Ma per questi nuovi poteri, e nuovi dei, bisognò pagare un prezzo. Alla libertà dei cacciatori-raccoglitori si sostituirono la fatica, la divisione del lavoro e, simbolicamente e letteralmente, le malerbe, il disordinato bagaglio della vita sedentaria. Per un gruppo di agricoltori e allevatori, le tribù di Yahweh – i primi ebrei – si aggiunse un forte trauma. Nel 586 a.C. il cuore del loro territorio, Gerusalemme, venne devastato e gli abitanti esiliati nel deserto di Babilonia. Gli ebrei interpretarono l’esilio come una punizione ma, con un astuto rivolgimento teologico, questa punizione diventò la prova che erano oggetto delle attenzioni di Dio. Gli ebrei rigettarono la raffinata civiltà e i molteplici dei della fertilità di gran parte del Vicino Oriente, e si dichiararono il popolo eletto di un solo dio. Nasceva così il monoteismo.

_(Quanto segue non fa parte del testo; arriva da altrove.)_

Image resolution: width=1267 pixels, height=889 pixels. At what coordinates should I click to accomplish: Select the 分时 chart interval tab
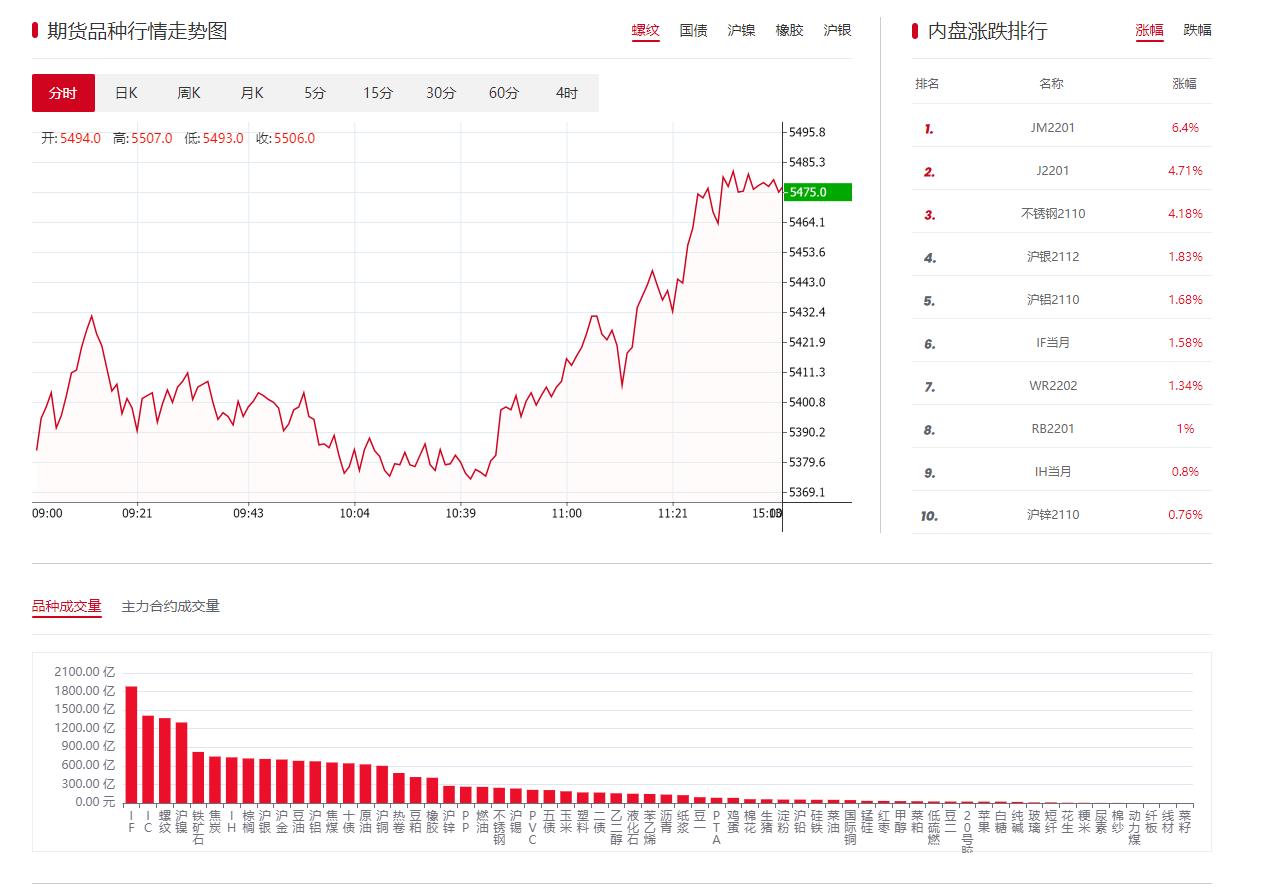[x=63, y=93]
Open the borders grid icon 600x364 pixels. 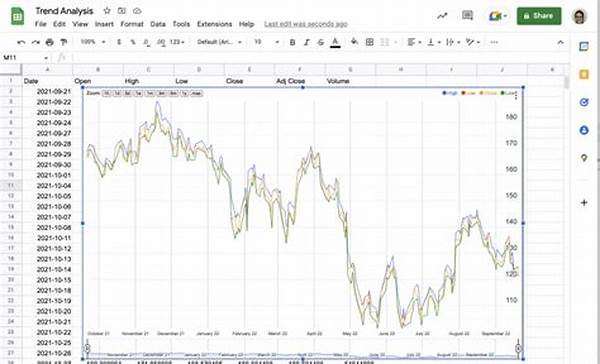click(370, 42)
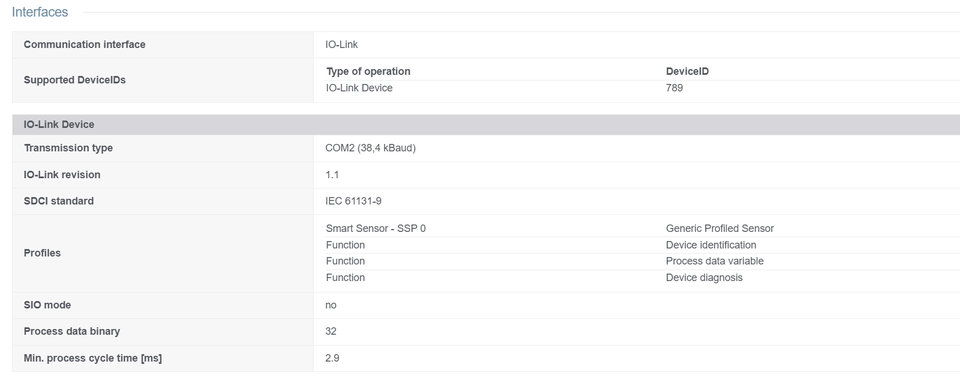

Ma l’insoddisfazione per il loro modo di vivere era ancora viva, e trapela dai particolari del mito della creazione. La Genesi può essere letta come il tentativo dei primi pastori e agricoltori di spiegare a sé stessi il senso di una vita di duro lavoro. La conquista della natura – e l’ottenimento della conoscenza – era tanto la causa quanto la forma della loro punizione. Come spiega John Passmore, filosofo del ventesimo secolo, i miti della creazione sono una specie di razionalizzazione: «Al tempo in cui furono scritte le storie della Genesi, l’uomo si era già imbarcato nel compito di trasformare la natura. [Con queste] giustifica le proprie azioni. Non si preparava a dominare il mondo (non più di quanto si preoccupasse di moltiplicarsi) perché gliel’aveva detto la Genesi. Piuttosto, la Genesi salvò la sua coscienza.»